The innovators achieved median profit margin growth of 3.4% a year since 1995, compared to 0.4% for the median Standard & Poor's Global 1200 company.  And the group's median annual stock return of 14.3% was a full three points better than the S&P 1200 median over the decade.

More than 50% of survey respondents said the CEO or chairman was responsible for driving innovation.  Without targeted support from the corner office, innovation efforts will get lost in the corporate culture need to respond to short-term demands.

The survey tells us that the enemies of innovation are: Lengthy Development Times, Lack of Coordination, Risk-Averse Culture, Limited Customer Insight, Poor Idea Selection, Inadequate Measurement Tools, Dearth of Ideas and Marketing or Communication Failure.  Ideas are easy.  The toughest obstacles, said respondents, are developing speed and coordination.  Building creative companies takes synchronization form the center, cross-boundary collaboration, and structural changes in the organization chart.

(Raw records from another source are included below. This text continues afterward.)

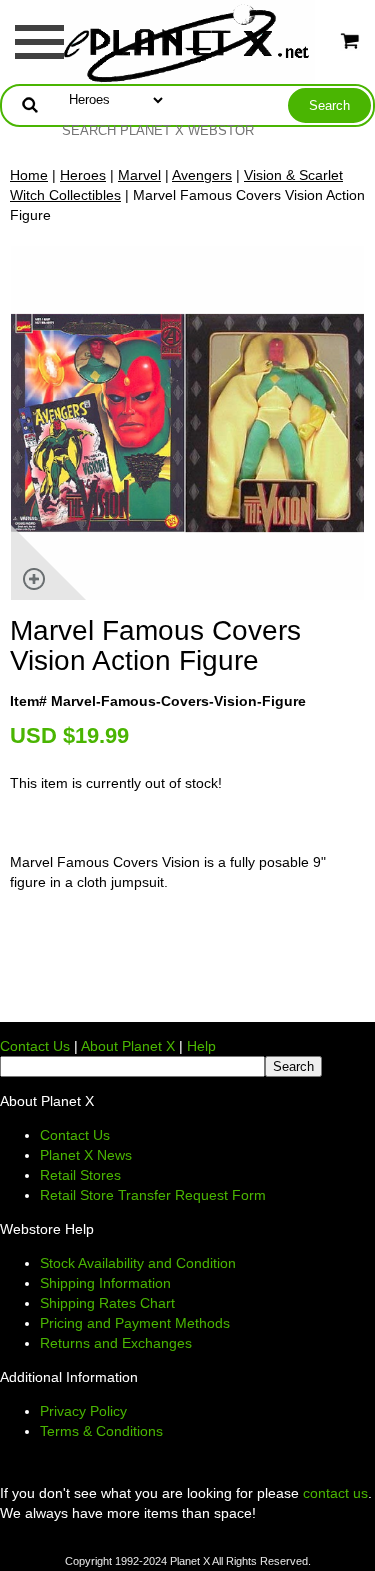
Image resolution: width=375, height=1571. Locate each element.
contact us (335, 1493)
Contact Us (35, 1046)
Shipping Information (105, 1283)
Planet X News (86, 1155)
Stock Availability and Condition (138, 1263)
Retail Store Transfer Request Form (153, 1195)
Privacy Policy (83, 1411)
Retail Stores (80, 1175)
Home (29, 175)
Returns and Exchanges (116, 1343)
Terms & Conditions (101, 1431)
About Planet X (128, 1046)
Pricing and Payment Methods (135, 1323)
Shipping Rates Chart (107, 1303)
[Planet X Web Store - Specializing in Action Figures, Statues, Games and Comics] (187, 41)
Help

Tracking innovation results is hard: You can't reduce it to a single ROI number and balancing risk is always part of the equation.  Just 30% of survey takers said they measure ROI on innovation investments.  Companies frequently use overly broad methods to measure innovation success, including: Overall Revenue Growth, Percentage of Sales From New Products or Services, Customer Satisfaction, Return on Investment in Innovation, Number of New Products or Services, New Product Success Ratio, Higher Prices.

The largest share of time and money goes to incremental innovation: Improving Existing Products or Services, Creating New Products or Services for New Customers, New Products or Services for New Customers, Reducing Product or Service Costs.